**What needs to be done**. Which lines run from the one containing "Instruction: Open the huddle options chevron" through the end of the entries? Restate them word for word, and only those.

**Saved data entries**.
***
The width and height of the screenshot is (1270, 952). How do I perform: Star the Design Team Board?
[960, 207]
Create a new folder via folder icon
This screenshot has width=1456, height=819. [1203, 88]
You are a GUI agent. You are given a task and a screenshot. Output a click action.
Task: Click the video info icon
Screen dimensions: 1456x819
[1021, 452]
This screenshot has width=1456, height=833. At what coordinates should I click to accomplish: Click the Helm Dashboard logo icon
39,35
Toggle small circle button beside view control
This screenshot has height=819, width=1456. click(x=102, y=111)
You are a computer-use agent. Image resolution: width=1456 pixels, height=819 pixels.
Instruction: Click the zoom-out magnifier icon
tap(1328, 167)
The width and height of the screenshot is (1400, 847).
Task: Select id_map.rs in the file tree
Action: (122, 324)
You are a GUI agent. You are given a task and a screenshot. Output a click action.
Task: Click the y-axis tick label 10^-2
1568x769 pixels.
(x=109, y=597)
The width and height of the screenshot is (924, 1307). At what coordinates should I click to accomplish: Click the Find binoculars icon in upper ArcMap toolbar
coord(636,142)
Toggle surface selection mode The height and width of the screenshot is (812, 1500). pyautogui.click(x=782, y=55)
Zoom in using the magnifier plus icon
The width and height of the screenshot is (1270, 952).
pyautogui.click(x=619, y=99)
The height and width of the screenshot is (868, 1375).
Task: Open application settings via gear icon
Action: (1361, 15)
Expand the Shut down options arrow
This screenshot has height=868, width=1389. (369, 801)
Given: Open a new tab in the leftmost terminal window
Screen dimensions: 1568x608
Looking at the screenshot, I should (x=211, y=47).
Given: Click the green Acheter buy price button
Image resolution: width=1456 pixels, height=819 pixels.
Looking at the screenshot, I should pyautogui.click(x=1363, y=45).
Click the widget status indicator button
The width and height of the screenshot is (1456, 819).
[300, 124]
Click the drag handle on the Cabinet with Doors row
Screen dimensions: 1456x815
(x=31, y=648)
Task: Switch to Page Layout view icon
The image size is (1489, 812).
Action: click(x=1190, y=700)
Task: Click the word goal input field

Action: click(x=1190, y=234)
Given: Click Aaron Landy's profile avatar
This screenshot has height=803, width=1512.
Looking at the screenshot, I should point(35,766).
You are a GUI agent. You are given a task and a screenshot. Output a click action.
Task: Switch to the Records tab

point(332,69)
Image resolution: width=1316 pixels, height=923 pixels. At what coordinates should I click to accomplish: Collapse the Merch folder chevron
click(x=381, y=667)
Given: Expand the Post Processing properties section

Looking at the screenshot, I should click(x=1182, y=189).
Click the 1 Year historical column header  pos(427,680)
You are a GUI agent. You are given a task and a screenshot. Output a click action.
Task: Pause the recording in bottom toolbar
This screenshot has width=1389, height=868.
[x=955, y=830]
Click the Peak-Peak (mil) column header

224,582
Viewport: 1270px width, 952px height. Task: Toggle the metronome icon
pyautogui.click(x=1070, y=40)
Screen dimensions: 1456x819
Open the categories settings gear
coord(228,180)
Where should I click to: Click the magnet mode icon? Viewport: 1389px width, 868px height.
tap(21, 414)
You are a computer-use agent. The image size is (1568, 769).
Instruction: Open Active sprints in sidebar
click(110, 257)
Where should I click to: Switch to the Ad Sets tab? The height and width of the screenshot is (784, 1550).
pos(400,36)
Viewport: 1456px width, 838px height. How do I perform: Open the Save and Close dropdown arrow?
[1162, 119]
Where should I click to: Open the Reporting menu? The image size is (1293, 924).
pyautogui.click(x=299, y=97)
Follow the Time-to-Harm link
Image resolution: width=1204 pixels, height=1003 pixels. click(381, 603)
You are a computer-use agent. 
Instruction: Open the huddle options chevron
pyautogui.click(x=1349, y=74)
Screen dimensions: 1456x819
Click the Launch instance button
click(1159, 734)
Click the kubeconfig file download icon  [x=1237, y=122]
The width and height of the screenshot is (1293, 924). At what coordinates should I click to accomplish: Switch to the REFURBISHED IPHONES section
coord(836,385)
***
**Result of the task**.
Instruction: Open the huddle options chevron
pyautogui.click(x=1349, y=74)
Screen dimensions: 1456x819
Click the Launch instance button
click(1159, 734)
Click the kubeconfig file download icon  [x=1237, y=122]
The width and height of the screenshot is (1293, 924). At what coordinates should I click to accomplish: Switch to the REFURBISHED IPHONES section
coord(836,385)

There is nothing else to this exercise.